Il ne pleurniche pas comme un enfant qu’on sèvre,
Il n’a pas comme vous que du lait sur la lèvre,
Son œil sait voir plus loin que le nid dont il sort ;
Son esprit s’élargit au niveau de son sort.
Digne de ce grand drame auquel il participe,
Il aime le consul de cœur et de principe :
C’est le monde qu’en lui son cœur croirait trahir.
Quand le maître est un Dieu, la gloire est d’obéir !
N’est-ce pas, mon Albert ?
Mon père m’a fait homme, oui, mais lui m’a fait libre ;
Il a fait pénétrer dans mon obscurité
Le jour éblouissant de toute vérité.
Dans l’esclavage abject dont mon sang fut l’emblème,
Il m’a dit : « Sois l’égal des blancs et de moi-même. »

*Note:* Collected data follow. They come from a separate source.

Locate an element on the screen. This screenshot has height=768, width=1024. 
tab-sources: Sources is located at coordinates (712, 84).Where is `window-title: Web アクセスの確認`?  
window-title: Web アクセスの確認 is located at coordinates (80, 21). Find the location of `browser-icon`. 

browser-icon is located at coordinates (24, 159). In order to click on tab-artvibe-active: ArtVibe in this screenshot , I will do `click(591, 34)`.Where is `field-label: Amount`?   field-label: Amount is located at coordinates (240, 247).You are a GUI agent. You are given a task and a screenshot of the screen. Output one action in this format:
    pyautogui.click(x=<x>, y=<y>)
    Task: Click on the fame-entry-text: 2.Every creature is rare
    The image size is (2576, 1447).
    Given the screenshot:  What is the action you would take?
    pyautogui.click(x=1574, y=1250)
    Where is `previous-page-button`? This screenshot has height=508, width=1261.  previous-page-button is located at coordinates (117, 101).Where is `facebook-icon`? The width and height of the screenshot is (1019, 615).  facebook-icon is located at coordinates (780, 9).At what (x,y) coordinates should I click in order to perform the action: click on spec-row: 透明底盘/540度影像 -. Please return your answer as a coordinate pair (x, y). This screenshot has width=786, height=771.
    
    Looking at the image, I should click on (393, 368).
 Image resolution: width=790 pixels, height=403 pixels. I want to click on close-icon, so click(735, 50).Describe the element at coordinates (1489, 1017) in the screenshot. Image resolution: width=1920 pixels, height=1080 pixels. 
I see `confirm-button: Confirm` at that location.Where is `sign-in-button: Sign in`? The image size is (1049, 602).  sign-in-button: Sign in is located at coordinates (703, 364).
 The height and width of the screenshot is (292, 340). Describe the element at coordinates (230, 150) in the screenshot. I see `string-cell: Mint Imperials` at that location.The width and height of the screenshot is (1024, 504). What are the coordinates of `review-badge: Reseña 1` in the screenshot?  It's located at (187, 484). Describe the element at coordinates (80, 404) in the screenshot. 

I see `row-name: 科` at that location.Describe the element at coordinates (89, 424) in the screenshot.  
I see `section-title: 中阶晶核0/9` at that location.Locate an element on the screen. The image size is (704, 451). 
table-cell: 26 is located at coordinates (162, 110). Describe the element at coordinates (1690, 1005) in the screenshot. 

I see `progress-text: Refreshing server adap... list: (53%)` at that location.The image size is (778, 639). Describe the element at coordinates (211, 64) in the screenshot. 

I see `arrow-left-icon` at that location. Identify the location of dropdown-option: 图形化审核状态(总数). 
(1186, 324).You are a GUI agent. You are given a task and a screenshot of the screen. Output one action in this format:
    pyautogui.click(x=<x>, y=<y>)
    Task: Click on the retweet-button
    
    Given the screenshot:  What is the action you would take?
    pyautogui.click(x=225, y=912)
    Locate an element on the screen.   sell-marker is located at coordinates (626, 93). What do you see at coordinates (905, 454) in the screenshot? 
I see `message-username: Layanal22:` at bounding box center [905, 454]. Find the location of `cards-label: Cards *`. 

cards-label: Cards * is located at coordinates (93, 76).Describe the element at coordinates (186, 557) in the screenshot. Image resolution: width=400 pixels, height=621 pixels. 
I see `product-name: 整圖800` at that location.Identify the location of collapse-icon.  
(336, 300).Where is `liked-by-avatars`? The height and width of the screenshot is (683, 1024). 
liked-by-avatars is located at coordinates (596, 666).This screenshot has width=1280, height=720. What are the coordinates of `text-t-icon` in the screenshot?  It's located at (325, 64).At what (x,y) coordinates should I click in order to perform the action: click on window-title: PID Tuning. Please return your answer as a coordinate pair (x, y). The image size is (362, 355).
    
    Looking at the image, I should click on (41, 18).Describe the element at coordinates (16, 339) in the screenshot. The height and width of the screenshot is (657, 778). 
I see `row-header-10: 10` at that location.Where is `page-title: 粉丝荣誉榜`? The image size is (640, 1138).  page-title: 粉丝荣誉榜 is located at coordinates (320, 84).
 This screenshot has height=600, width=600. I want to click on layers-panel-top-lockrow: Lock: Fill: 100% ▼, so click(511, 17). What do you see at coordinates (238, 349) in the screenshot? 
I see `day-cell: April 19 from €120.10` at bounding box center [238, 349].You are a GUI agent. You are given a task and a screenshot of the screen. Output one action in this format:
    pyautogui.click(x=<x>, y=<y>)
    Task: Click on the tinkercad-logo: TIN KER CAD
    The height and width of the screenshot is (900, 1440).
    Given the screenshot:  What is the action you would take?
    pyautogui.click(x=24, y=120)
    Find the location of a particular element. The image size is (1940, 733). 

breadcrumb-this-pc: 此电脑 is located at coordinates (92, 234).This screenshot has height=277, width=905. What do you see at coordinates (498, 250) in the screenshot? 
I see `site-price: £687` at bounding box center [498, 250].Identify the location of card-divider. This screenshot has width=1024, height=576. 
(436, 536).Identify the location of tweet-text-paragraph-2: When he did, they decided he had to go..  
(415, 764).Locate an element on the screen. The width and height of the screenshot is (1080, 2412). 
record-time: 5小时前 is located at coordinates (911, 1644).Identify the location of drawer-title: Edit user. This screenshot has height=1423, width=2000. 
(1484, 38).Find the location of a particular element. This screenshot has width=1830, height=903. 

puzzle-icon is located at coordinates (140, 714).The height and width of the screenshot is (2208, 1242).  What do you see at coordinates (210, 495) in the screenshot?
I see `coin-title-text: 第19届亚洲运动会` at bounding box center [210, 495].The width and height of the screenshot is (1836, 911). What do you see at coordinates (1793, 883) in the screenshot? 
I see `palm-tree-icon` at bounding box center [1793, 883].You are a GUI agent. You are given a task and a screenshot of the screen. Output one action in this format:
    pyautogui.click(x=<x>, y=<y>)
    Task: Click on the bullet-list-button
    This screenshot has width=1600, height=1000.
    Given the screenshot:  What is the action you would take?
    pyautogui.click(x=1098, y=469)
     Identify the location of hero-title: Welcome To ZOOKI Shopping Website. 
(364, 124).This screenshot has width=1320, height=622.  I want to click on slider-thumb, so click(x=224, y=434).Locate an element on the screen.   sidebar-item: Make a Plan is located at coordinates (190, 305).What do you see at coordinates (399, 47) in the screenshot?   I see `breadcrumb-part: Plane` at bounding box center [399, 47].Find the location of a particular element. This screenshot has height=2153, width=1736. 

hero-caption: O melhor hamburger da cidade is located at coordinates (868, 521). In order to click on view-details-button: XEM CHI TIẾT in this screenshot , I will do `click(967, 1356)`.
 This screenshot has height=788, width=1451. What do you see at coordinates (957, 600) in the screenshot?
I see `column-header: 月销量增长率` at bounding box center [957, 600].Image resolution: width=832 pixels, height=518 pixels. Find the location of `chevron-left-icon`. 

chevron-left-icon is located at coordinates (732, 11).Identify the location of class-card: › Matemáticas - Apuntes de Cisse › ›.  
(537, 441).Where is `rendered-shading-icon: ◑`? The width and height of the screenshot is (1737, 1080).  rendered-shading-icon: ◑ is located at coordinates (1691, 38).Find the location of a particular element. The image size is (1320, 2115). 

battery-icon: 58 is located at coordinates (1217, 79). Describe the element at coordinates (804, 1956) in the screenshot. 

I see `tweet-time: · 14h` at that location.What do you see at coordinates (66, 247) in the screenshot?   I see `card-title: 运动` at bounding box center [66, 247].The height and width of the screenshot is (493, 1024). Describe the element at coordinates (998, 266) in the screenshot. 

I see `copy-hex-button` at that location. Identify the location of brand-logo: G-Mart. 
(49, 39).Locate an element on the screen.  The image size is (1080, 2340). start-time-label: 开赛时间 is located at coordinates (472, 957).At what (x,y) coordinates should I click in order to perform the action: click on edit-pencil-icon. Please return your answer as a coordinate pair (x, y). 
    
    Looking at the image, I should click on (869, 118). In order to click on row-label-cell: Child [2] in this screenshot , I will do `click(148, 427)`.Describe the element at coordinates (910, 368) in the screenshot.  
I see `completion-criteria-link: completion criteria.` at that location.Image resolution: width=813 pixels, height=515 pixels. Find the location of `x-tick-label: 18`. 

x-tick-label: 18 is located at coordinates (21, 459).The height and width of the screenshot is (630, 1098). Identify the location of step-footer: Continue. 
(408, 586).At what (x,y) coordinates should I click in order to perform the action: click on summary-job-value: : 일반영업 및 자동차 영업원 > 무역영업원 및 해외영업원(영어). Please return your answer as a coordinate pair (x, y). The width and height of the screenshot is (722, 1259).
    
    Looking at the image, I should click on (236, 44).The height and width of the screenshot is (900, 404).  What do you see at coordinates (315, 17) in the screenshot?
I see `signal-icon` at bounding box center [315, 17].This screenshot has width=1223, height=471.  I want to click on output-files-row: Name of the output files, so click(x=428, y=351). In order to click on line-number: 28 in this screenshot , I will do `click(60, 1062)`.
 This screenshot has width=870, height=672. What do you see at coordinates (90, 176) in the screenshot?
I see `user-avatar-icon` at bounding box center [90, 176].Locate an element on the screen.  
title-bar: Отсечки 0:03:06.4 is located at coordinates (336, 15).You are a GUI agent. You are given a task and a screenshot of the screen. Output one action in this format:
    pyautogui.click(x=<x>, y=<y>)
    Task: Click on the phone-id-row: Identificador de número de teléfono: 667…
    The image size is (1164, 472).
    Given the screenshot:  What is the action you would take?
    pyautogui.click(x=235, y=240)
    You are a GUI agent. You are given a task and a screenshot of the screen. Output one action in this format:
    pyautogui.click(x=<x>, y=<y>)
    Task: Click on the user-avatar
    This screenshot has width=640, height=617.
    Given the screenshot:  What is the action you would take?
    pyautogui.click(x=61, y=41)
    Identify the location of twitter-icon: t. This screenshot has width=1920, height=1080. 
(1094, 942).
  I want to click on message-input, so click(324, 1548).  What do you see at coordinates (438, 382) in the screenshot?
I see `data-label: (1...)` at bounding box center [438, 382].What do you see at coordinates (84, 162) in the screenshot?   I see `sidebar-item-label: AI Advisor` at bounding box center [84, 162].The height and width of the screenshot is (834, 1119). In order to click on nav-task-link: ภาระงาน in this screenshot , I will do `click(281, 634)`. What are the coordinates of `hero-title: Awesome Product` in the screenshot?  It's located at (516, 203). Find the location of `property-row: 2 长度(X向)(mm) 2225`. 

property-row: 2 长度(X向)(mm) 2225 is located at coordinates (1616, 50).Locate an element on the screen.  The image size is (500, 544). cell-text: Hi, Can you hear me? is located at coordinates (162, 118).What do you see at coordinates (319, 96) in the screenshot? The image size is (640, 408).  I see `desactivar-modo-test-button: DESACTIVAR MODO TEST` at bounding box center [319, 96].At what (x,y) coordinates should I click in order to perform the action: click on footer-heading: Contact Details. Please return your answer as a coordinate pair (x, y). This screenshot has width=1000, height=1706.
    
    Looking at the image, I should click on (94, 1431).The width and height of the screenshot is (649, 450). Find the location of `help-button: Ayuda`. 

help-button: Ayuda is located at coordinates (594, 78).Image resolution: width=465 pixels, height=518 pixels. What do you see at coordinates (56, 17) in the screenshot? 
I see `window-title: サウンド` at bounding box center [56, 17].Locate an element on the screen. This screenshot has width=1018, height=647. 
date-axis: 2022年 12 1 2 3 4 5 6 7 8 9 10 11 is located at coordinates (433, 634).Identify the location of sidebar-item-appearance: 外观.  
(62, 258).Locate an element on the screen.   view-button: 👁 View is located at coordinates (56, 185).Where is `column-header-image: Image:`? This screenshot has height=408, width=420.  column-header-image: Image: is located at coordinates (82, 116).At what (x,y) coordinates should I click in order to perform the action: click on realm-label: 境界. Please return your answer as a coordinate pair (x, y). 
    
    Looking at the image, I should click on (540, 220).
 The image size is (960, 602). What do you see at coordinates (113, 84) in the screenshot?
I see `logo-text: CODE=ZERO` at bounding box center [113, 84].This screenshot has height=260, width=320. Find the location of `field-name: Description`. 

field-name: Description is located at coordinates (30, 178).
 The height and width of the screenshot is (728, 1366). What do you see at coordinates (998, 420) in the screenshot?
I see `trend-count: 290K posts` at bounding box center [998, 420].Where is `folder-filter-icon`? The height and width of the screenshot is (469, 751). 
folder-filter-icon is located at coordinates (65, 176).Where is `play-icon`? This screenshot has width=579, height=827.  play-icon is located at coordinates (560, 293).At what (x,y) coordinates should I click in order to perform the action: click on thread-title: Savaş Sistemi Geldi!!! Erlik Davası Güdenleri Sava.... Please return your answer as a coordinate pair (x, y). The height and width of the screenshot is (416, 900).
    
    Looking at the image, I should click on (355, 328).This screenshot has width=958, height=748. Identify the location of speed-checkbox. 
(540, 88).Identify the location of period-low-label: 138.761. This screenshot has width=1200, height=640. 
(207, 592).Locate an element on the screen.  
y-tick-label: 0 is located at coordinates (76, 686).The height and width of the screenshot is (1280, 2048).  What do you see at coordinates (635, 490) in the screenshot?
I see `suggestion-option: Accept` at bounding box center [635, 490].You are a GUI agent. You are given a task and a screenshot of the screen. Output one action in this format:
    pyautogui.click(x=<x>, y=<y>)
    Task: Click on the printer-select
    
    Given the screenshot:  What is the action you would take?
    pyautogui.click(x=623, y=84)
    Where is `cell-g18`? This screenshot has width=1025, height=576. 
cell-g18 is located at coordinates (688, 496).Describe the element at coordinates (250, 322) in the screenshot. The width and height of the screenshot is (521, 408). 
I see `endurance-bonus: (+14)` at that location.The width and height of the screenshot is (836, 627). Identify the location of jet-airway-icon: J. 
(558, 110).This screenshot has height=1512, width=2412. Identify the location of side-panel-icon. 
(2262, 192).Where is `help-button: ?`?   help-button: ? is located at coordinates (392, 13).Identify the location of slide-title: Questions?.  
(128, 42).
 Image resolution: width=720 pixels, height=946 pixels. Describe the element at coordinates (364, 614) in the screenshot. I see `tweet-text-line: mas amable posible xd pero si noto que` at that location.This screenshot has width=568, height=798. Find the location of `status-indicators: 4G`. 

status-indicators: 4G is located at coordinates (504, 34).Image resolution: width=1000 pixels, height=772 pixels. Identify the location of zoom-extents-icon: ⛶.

Ses sages, respectant en moi l’humanité,
M’ont appris leur sagesse et leur fraternité !
Comme un germe futur de quelque grande chose,
Que d’une main soigneuse on plante et l’on arrose ;
Il m’a vivifié d’un souffle réchauffant
Pour grandir tout un peuple, un jour, dans un enfant :
Il veut faire de nous le nœud du nouveau pacte
Qu’avec l’autre univers le vieux monde contracte.
Le noir civilisé, devenu citoyen,
Confondra de Toussaint le nom avec le sien.
Ah ! que sa volonté dans son sort soit bénie !
Comprendre un grand dessein, c’est s’unir au génie !
Voilà parler, mon fils !
Tu ne comprends pas, toi.
Vous savez que mon frère a plus d’esprit que moi.